U.S. directors have long dreamed of filming inside Russia, but red tape and KGB censorship made that all but impossible. No longer. Desperate for hard currency and Western cinematic expertise, the Soviets have begun aggressively courting Hollywood moviemakers. In the past few months, two Soviet companies have set up shop in Los Angeles in search of deals. Last winter the stars of “Russia House,” based on John le Carre’s.best seller, were shooting scenes in Red Square. At least two other films are now in production in the U.S.S.R., and a dozen more are being developed.
It’s a remarkable change from just a couple of years ago, when the KGB vetted all movie scripts and U.S. directors had to fake Russian scenes. Taylor Hackford, whose 1986 film “White Nights” starred Mikhail Baryshnikov as a defecting ballet star, sent a camera unit to Leningrad posing as documentary filmmakers to shoot exteriors. Michael Apted, who made the 1983 thriller “Gorky Park,” plastered Helsinki with Lenin posters to simulate Moscow. Now, says Yuri Spilny, president of the L.A.-based USSR Film Service: “You can do anything–except a movie portraying Lenin getting pulled out of his mausoleum.”
The new mood has spawned a crop of joint ventures. Some Soviets are paid flat I dollar fees for providing services in Russia including hotels, crews and catering. Others finance in-country costs in exchange for Soviet distribution rights or a share of the profits. Alberto Grimaldi (producer of “Last Tango in Paris”) has cut a deal with the Soviet government to make “The Siege of Leningrad,” a $25 million World War II drama. Producer Jack Schwartzman (“Never Say Never Again”) hopes to travel to Moscow to shoot “Stars My Destination,” a $40 million space odyssey. “I can get $20 million worth of production value for a fraction of the cost,” he says.

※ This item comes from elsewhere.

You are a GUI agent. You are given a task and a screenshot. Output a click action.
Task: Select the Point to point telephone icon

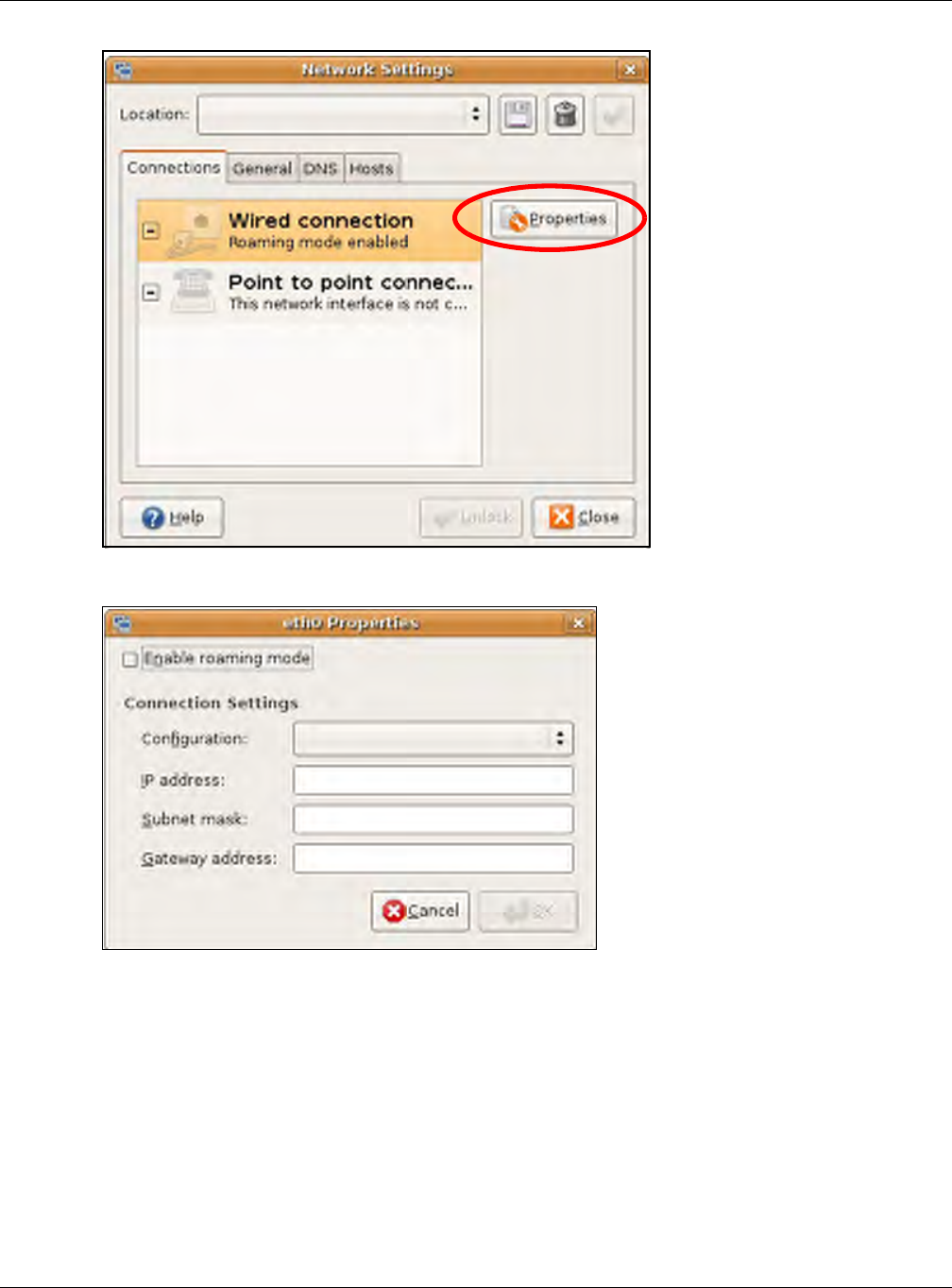194,292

Heart attack: Filming in the Soviet Union still has its perils, including unmotivated workers, shoddy equipment and unreliable Soviet partners. Consider the case of “Captive in the Land,” a coproduction of Moscow’s Gorky Film Studio, ASK/Soviet American Films and the British company Gloria Productions. The saga of a Soviet and a U.S. airman stranded in the Arctic Circle, it began shooting last winter. First Soviet crews slowed down filming. Next the Russian star had a conflicting theater engagement and took off for Irkutsk without telling anyone. Then the same actor suffered a heart attack–and Gorky threatened to put the film on ice. “Captive” finally wrapped up in June, months behind schedule.
The Soviets are struggling to overcome their reputation for inefficiency. SoyuzLinoservice, the Soviet government agency which has a stake in USSR Film Service, just signed a deal with London-based Cameras Ltd. to import modern cameras, trucks and special-effects equipment. To motivate Russian crews, Spilny says his company is prepared to pay “three times the going rate [in rubles].” Despite the hassles, U.S. filmmakers are plunging ahead. Just months after Carolco’s crew wraps up in Kruchatov, the city will submit to another American invasion. The leader? Producer Larry Schiller, who plans to use the same reactor to shoot his new movie, “Chernobyl.”